Goring & Nikora (2002) suggest lambda_a = 1.0 ~ 1.5 and k = 1.5, but we shall use lambda_a = 1.0 and k = 3 ~ 9. SonTek, Nortek, and Lei recommend the SNR and correlation thresholds to be 15 and 70 respectively. Though data points have high SNR, the correlation can be low.

Disclaimer and License

Disclaimer (general)

No warranty is expressed or implied regarding the usefulness or completeness of the information provided for tke-analyst and its documentation. References to commercial products do not imply endorsement by the Author of tke-analyst. The concepts, materials, and methods used in the codes and described in the docs are for informational purposes only. The Author have made substantial effort to ensure the accuracy of the code and the docs and the Author shall not be held liable, nor their employers or funding sponsors, for calculations and/or decisions made on the basis of application of tke-analyst.

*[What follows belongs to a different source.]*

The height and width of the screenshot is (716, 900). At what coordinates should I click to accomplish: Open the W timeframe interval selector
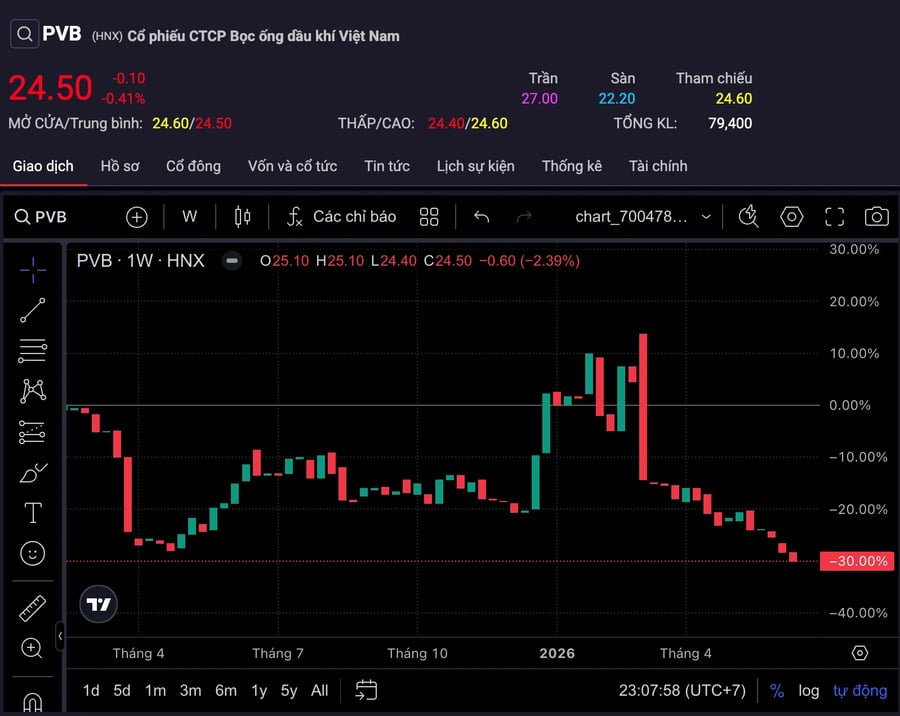189,216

The information is provided “as is” and anyone who chooses to use the information is responsible for her or his own choices as to what to do with the code, docs, and data and the individual is responsible for the results that follow from their decisions.

BSD 3-Clause License

Copyright (c) 2022, the Author. All rights reserved.

Redistribution and use in source and binary forms, with or without modification, are permitted provided that the following conditions are met:

  1. Redistributions of source code must retain the above copyright notice, this list of conditions and the following disclaimer.

  2. Redistributions in binary form must reproduce the above copyright notice, this list of conditions and the following disclaimer in the documentation and/or other materials provided with the distribution.

  3. Neither the name of the copyright holder nor the names of its contributors may be used to endorse or promote products derived from this software without specific prior written permission.

THIS SOFTWARE IS PROVIDED BY THE COPYRIGHT HOLDERS AND CONTRIBUTORS “AS IS” AND ANY EXPRESS OR IMPLIED WARRANTIES, INCLUDING, BUT NOT LIMITED TO, THE IMPLIED WARRANTIES OF MERCHANTABILITY AND FITNESS FOR A PARTICULAR PURPOSE ARE DISCLAIMED. IN NO EVENT SHALL THE COPYRIGHT HOLDER OR CONTRIBUTORS BE LIABLE FOR ANY DIRECT, INDIRECT, INCIDENTAL, SPECIAL, EXEMPLARY, OR CONSEQUENTIAL DAMAGES (INCLUDING, BUT NOT LIMITED TO, PROCUREMENT OF SUBSTITUTE GOODS OR SERVICES; LOSS OF USE, DATA, OR PROFITS; OR BUSINESS INTERRUPTION) HOWEVER CAUSED AND ON ANY THEORY OF LIABILITY, WHETHER IN CONTRACT, STRICT LIABILITY, OR TORT (INCLUDING NEGLIGENCE OR OTHERWISE) ARISING IN ANY WAY OUT OF THE USE OF THIS SOFTWARE, EVEN IF ADVISED OF THE POSSIBILITY OF SUCH DAMAGE.